A novel thermoacidophilic family 10 xylanase from Penicillium pinophilum C1

Abstract

A novel endo-β-1,4-xylanase gene (xyn10C1) was cloned from Penicillium pinophilum C1 and overexpressed in Pichia pastoris. The 1071-bp full-length gene encodes a 356-residue polypeptide containing the catalytic domain of glycoside hydrolase 10. Deduced XYN10C1 shares highest amino acid sequence identity of 49.3% with a putative xylanase from Glomeella graminicola M1.001. Purified recombinant XYN10C1 showed maximal activity at pH 4.0–5.5 and 75°C, exhibited good adaptability to broad acidic pH and temperature ranges (>69.0% activity at pH 2.5–6.5; and >91.0% activity at 70–80°C and 22.2% even at 90°C), and was highly stable at pH 2.0–7.0 for 1h at 37°C. The specific activity, Km and Vmax values for birchwood xylan and soluble wheat arabinoxylan were 100.7 and 137.4U/mg, 4.3 and 6.9mg/ml, and 195.4 and 209.3μmol/min/mg, respectively.

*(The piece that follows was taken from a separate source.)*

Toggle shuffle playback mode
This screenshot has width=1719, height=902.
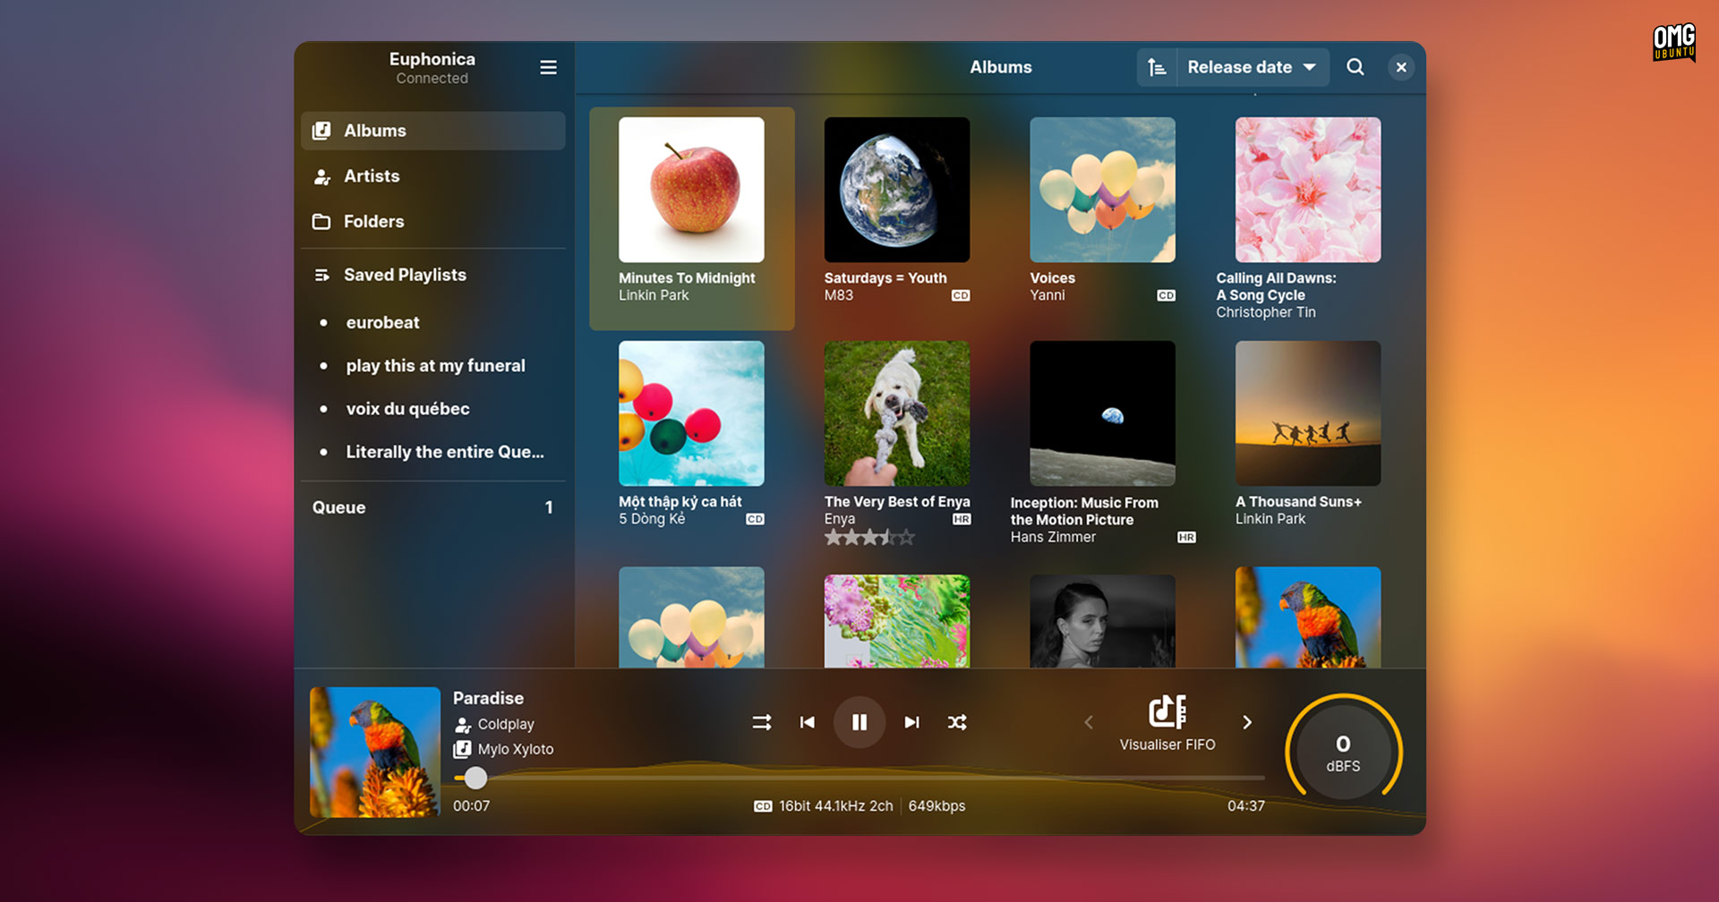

The enzyme was strongly resistant to most metal ions and proteases (pepsin and trypsin). Under simulated mashing conditions, addition of XYN10C1 (80U) to the brewery mash (12.5g in 50ml system) significantly increased the filtration rate by 26.7% and reduced the viscosity by 9.8%, respectively. All these favorable enzymatic properties make XYN10C1 attractive for potential applications in the food and animal feed industries.